Yesterday I mentioned the increasing need to ensure that your website can be easily used in a mobile device. The fact is that after 20 years of computer screens slowly getting larger, suddenly there’s a swathe of visitors using screens with a lower pixel count than when the internet was invented. Web designers once said we no longer need to design for 640 x 480 screens, because nobody used them anymore, then they told us 800 x 600 was dead, and now there’s a move not to worry about 1024 x 768 screens. So what about your website visitors who have screen resolutions like the iPhone’s: just 320 pixels wide?
Does it matter? You bet it does. A huge number of people in business are being given internet-capable phones now, and for many of them, you can’t prise the thing out of their hands. You need to look as good on Nokia, Blackberry and Android as you do in Internet Explorer. Fortunately, if your website has been built with to modern standards on a modern content management system, it should be possible to do that.
Here at BMON, we were recently fortunate enough to be selected by process analysis software developer PPCL to rebuild its website, as it sought to unify several years of technical content spread over more than one domain, and simultaneously rebrand the whole company. With a priority being placed on making it easy to create new pages for the site in the future, without the marketing department needing to learn any IT skills, we decided to build the site using a content management system called WordPress. In the first of the screenshots here, you can see the home page of the PPCL website as viewed on a normal PC. Or click through to the site to take a look yourself, if you’re reading this on a PC.
WordPress, like any well-designed modern site, separates the content of the site from the presentation, using a coding technique called “CSS”. One of the great advantages of this is that the website can detect what device or browser the viewer is using, and present the site accordingly, often with a quite radical difference.

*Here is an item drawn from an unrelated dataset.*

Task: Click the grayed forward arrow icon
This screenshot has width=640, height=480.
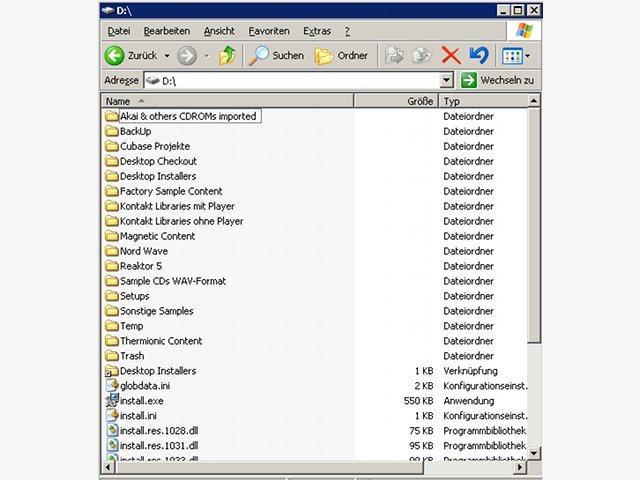Action: pyautogui.click(x=187, y=56)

That’s what we’ve done with the PPCL website.
An iPhone can display a standard web page quite respectably. But even with the ability to zoom in, the text of a standard web page layout is going to require far too much scrolling around to read on a mobile. That’s not a problem here. The site automatically detects most mobile devices, and delivers a totally different, and far more comfortable, presentation, if the device has a mobile-sized screen. The second two screenshots are taken from my iPhone, and I’m sure you’ll agree how much more appropriate the site looks (you can see the full-size screenshots here and here).
Now, you most certainly don’t have to use WordPress to serve up different versions of your website to different devices. As long as your website uses CSS properly (and most sites designed in the past few years ought to), then your website designer should be able to add “alternative stylesheets” for mobiles. If the problem is more deep-rooted than that, you may need to think about bringing forward your next website rebuild. But it does need to be done. We’re not just talking phones here. With “tablet” computing (like the iPad) and more devices we haven’t even thought of yet, mobile web browsing is going to slowly sweep all before it.